Specifically, the Court found that the EPA substantially understated the amount of dicamba-tolerant seed acreage that had been planted in 2018, and, correspondingly, the amount of dicamba herbicide that had been sprayed on post-emergent crops.
Further, the Court determined that EPA ignored record evidence that “clearly showed that dicamba damage was substantially under-reported.”
The Court also found that “EPA refused to estimate the amount of dicamba damage, characterizing such damage as ‘potential’ and ‘alleged,’ when record evidence showed that dicamba had caused substantial and undisputed damage.”
In addition to these errors, the Court determined that EPA “entirely failed to acknowledge” three other risks.

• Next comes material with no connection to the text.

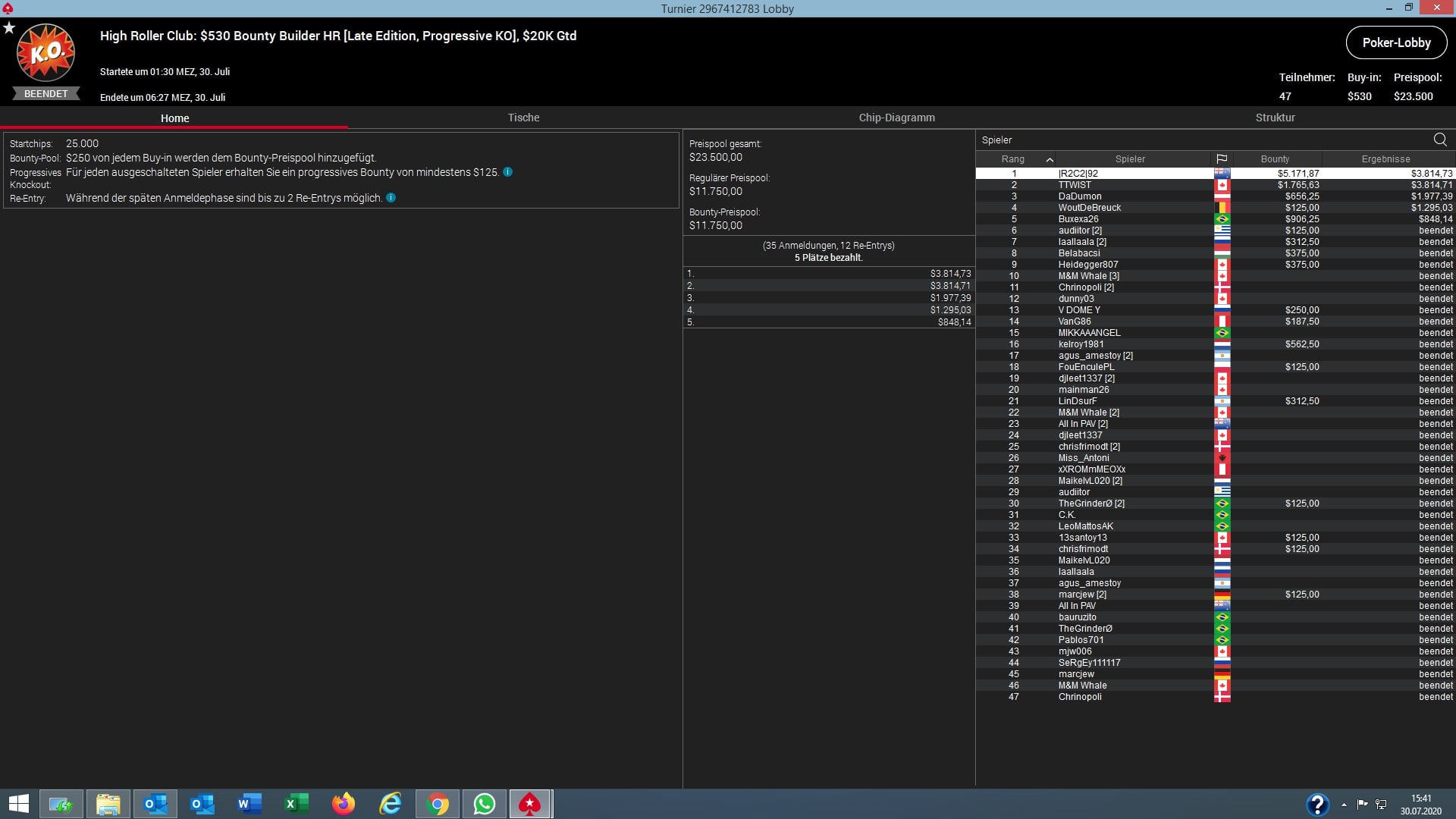Click the info icon next to Progressives Knockout
The width and height of the screenshot is (1456, 819).
click(x=507, y=172)

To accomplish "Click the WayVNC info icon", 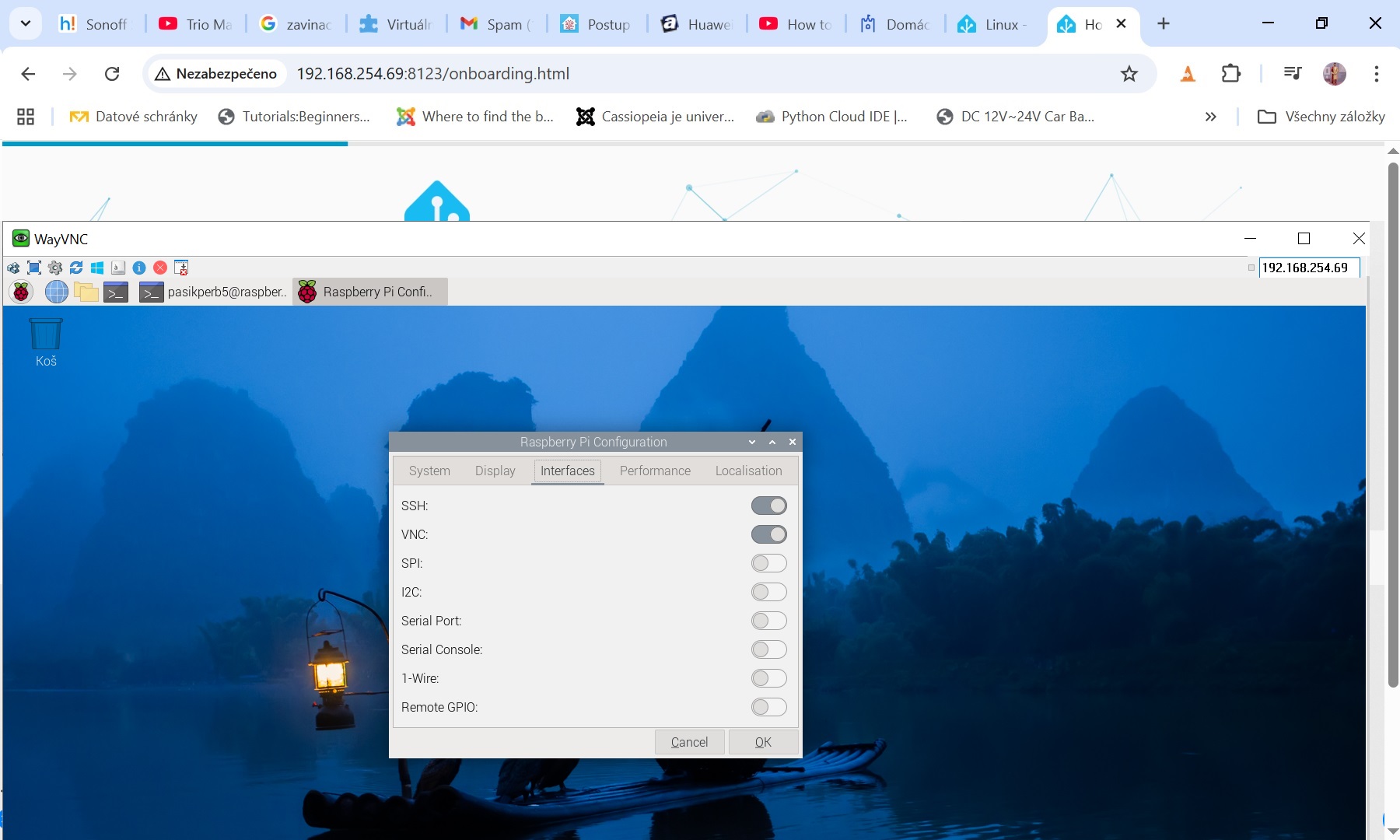I will pos(139,268).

1. The Court said that EPA did not acknowledge evidence showing the high likelihood that increasingly restrictive label requirements would not be followed. Instead, the agency relied on the assumption that the label’s mitigation measures would limit off-field movement of over-the-top dicamba. The Court noted that the restrictions on the 2016 and 2017 labels were already difficult, if not impossible, to follow for even conscientious users and that the restrictions on the 2018 label were even more onerous.
2. The Court also scolded EPA for “entirely fail[ing] to acknowledge the substantial risk that the registrations would have anticompetitive economic effects in the soybean and cotton industries.”
3. Finally, the Court stated that the EPA "entirely failed to acknowledge" the risk that over-the-top dicamba use would “tear the social fabric of farming communities.” The Court held that these so-called “fundamental flaws” in the EPA’s analysis were substantial. The Court stated that it was aware of its decision's adverse impact on growers who have already purchased dicamba products for this year’s growing season and recognized that they were now placed in a difficult situation through no fault of their own. “However,” the Court continued, “the absence of substantial evidence to support the EPA’s decision compels us to vacate the registrations.”
The Department does not anticipate taking enforcement action against those who otherwise appropriately purchase, sell, or use these products in the interim. This enforcement decision may change immediately based on further guidance from the EPA."